I did not stay in the house for the entire one-hour simmering time. When I returned from some errands, every room smelled like really, really good chili. Given the small amounts of seasonings, I was surprised. 

But when the time was close to over, I sampled a spoonful and immediately shook a lot of chili powder into the skillet. I'm going to charitably assume that this recipe's tiny doses of seasonings were meant as a starting point rather than the absolute final amount. Otherwise, anyone following this recipe would have eaten some very bland meat. 

On the positive side, I liked how the onion rings had turned into long noodles. It helped their flavor stand out more than if I'd chopped them. However, the actual noodles had turned to slime. As a result, our chili had become a slithery porridge that happened to have meat in it. You had to imagine your way past a lot of slippery, half-disintegrated noodles before you could like what you were eating.


But before I complain about the noodles too much, I have to note that I wasn't hungry again for hours. Like, some dinners have you drifting back to the kitchen before bed, but with this you're good until tomorrow. And that's worth a lot on a Depression-era grocery budget.

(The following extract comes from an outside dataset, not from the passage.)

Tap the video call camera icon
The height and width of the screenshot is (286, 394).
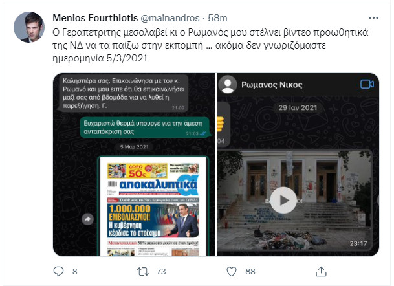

To give the recipe a better shake, I made it again without any noodles. I also tripled the seasonings and added some truly uncalled-for garlic. Omitting the pasta meant I economized on time since I didn't have to get out a strainer and a second pot. Also, the supermarket nearest me sells French bread for embarrassingly cheap, so we still economized on ingredients.


If you triple the seasonings and serve noodles on the side (if at all), this recipe is a pretty good way to make an easy meal-- even if it's not the most exciting. Even without the noodles, that single pound of beef went an astonishingly long way. And it was good enough that I was happy to have the leftovers. I wouldn't take this to a chili contest, but it's great for dinner at home.